Enter a few stragglers with beers to the fray. Three guys, somewhere in the 25 to 35 range. Travelers of the world, all. Armed with stories of hiking the Himalayas, wading through floods in Cambodia, working in Ireland and visiting places in Africa where they’ve never had white visitors. I instantly saw in the most vocal the person I hoped to be. The confident, comfortable, sage storyteller. The man who seems to truly enjoy life and adventures, who has worked as any number of awesome things, who knows a little something about everything. I could be this guy. Someday, if my adventures give me more confidence and experience. Or possibly now if I just cowboy up on the confidence and fudge a little on the experience.
And as we hung out and drank another round, we continued to discuss the world and the news. Hiking came up and I couldn’t get in my story about the Icelandic volcano. Time travel, wormholes, and string theory came up and the physicist kept getting cut off before she could finish correcting the previous inaccurate point. And a common theme came out of the awesome stories – that they sounded awesome and commanded attention. And I saw in the most vocal the person I hoped not to be but at times find myself wearing.
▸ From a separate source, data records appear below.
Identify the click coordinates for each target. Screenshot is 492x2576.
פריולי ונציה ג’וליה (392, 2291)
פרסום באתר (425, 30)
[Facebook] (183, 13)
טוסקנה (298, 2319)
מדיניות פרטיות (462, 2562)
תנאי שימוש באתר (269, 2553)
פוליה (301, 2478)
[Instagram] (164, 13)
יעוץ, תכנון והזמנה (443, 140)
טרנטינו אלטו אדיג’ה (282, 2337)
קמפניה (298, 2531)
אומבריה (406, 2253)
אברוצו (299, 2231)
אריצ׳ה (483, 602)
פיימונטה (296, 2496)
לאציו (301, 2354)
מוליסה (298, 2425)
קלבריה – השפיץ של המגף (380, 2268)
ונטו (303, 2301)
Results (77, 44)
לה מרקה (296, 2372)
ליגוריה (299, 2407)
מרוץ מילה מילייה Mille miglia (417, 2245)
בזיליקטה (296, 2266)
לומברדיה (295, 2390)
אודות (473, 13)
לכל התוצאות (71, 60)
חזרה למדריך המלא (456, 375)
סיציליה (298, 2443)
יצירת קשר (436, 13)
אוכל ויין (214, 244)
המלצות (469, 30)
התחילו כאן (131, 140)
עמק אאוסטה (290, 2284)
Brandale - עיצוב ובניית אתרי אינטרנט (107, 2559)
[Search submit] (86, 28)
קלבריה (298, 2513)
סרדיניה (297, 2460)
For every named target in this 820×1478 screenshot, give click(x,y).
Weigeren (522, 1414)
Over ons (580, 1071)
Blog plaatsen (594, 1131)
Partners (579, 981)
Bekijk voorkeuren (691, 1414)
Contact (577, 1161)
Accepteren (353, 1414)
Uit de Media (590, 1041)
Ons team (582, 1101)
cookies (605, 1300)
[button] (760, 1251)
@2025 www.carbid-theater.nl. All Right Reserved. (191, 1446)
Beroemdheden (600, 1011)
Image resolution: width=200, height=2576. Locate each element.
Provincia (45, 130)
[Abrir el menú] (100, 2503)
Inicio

We never see other people as they truly are. We see them as a mirror of ourselves. And there I saw into a mirror a vision of me I could be, one that I wanted a line item veto for. And that is my task. I can let this trip help to shape me or I can guide how this trip shapes me. The more people I meet, the more refined an image I can develop of who I want to be. If only I take the time to consciously see that.
* Whole turkeys, sweet potatoes, and French fried onions are hard to find. Rolls, stuffing mix and pumpkin pie filling were absent as well. And cranberry sauce just does not exist here.